Starting at the line containing "Image resolution: width=566, height=2576." and ending at the line containing "Όροι χρήσης (213, 2475)", print every line of the material below exactly, both ends included, and stop there.

::: Data for processing

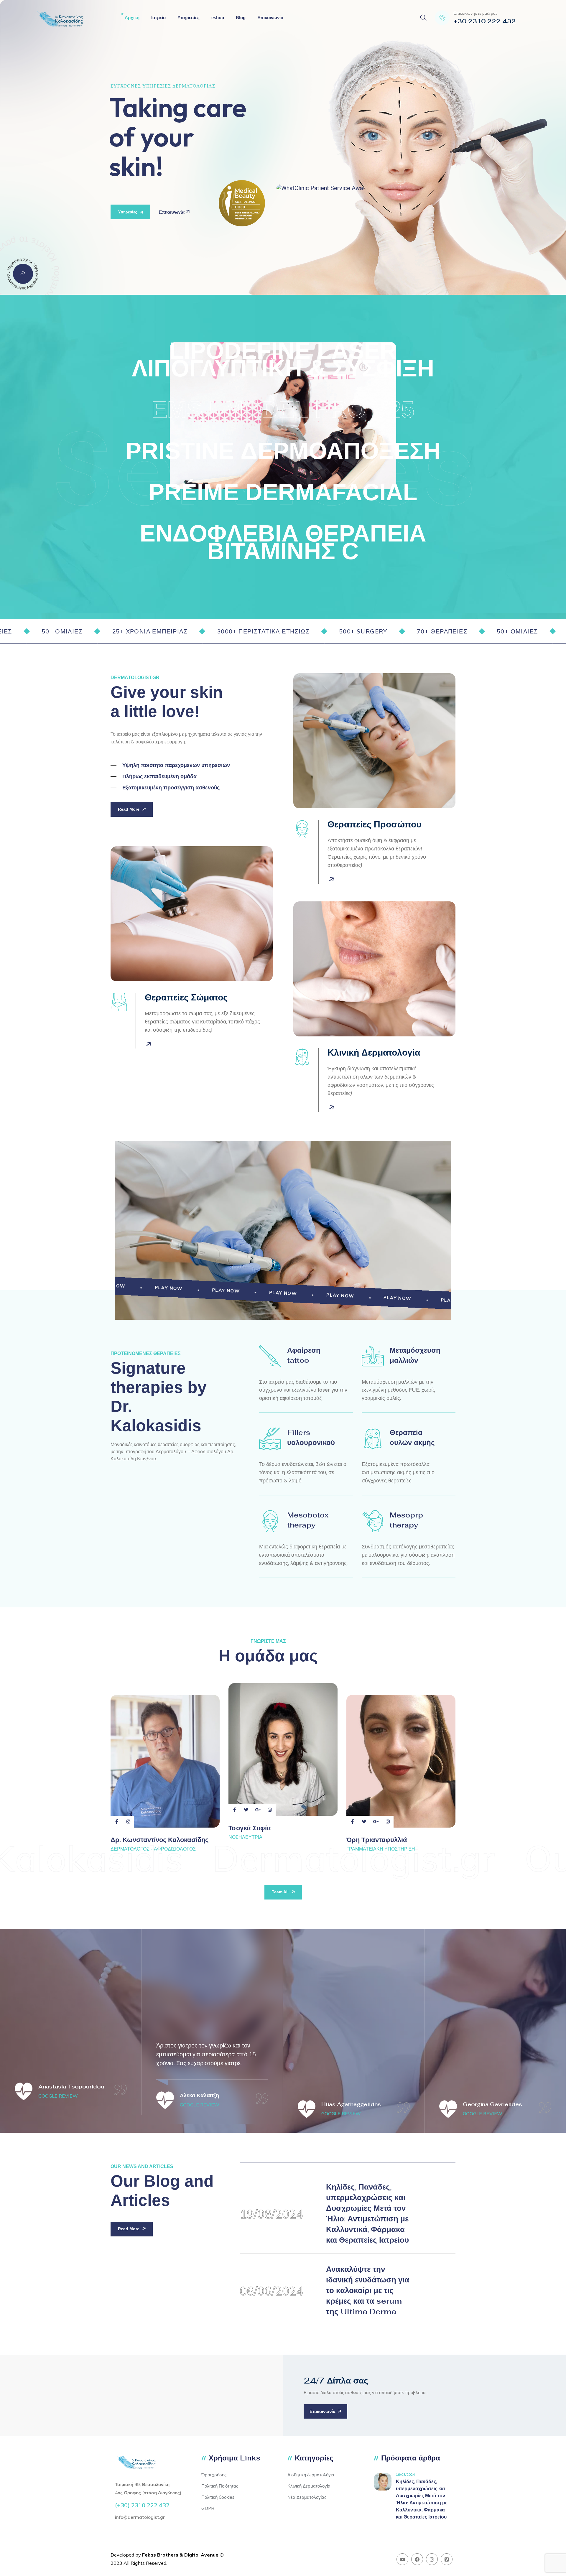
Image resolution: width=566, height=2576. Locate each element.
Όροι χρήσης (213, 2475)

::::::
::: Data for processing

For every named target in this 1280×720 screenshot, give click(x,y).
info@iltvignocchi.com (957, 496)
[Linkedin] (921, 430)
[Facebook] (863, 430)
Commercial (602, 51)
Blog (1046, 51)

::::::

#### Task result
Image resolution: width=566, height=2576. Locate each element.
Όροι χρήσης (213, 2475)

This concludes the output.